→ PROBLEM
Transcribe exactly the lines from the one containing "The image size is (828, 773)." through the end of the data, both included. Leave out pictures.

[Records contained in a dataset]
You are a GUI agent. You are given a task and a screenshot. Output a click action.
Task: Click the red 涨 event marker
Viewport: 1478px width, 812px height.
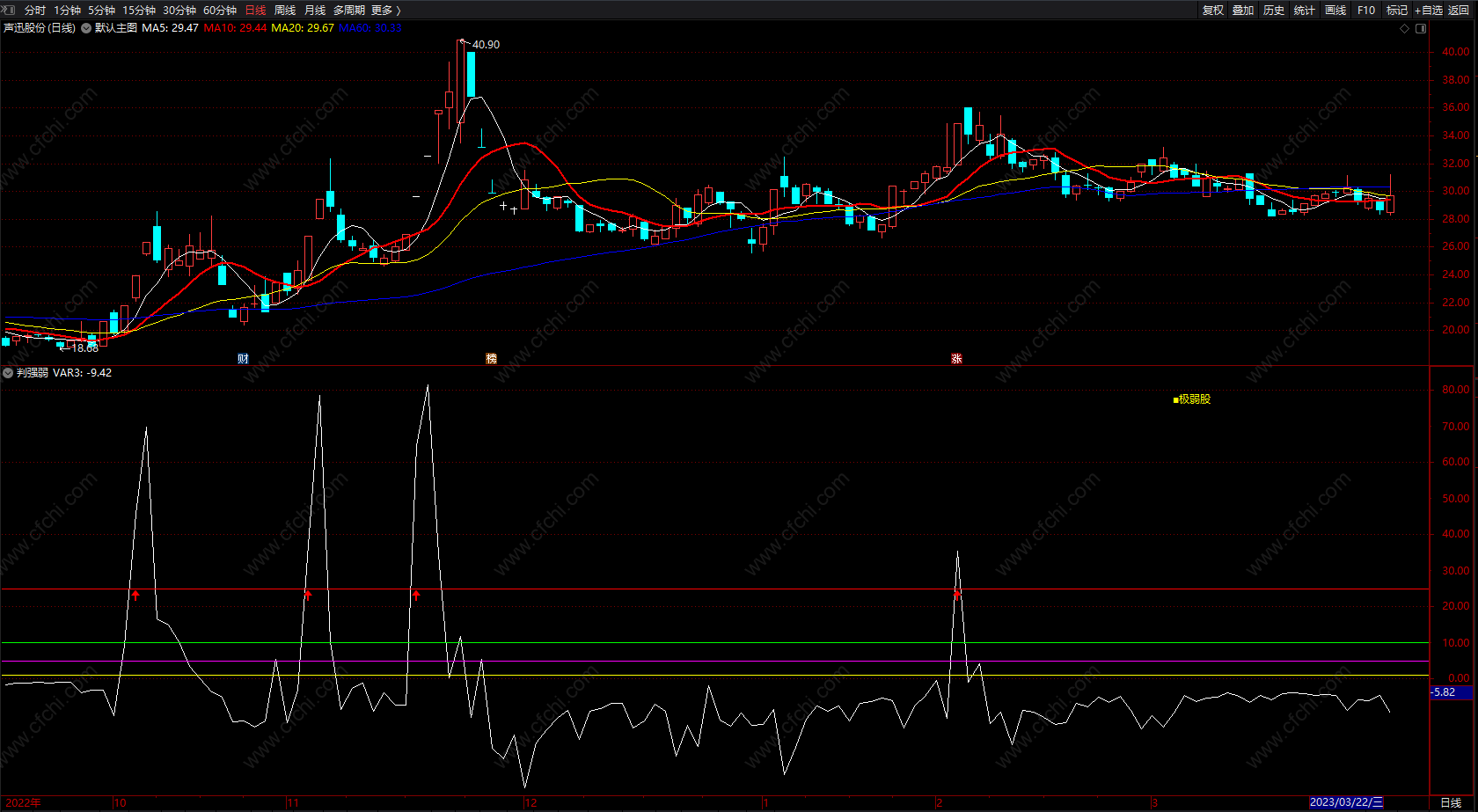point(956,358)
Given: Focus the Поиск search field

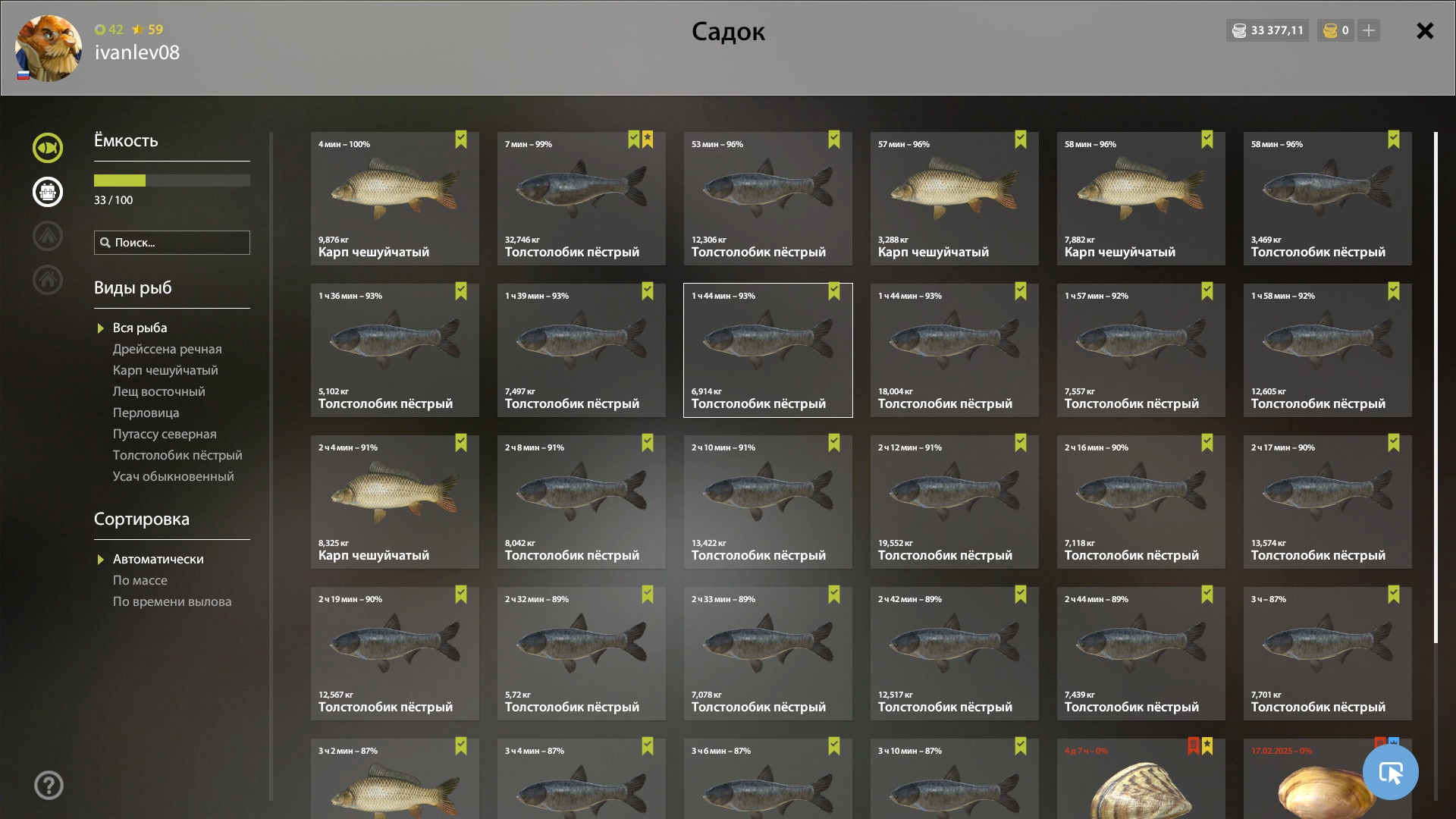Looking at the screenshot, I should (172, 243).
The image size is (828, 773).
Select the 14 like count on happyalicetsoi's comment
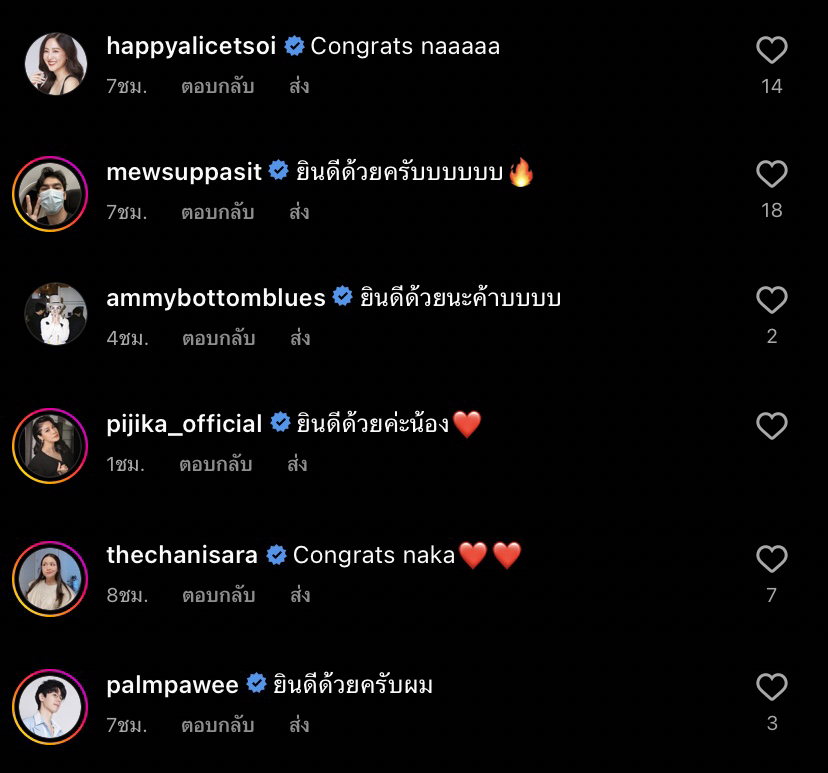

→ EXPECTED OUTPUT
The image size is (828, 773).
Select the 14 like count on happyalicetsoi's comment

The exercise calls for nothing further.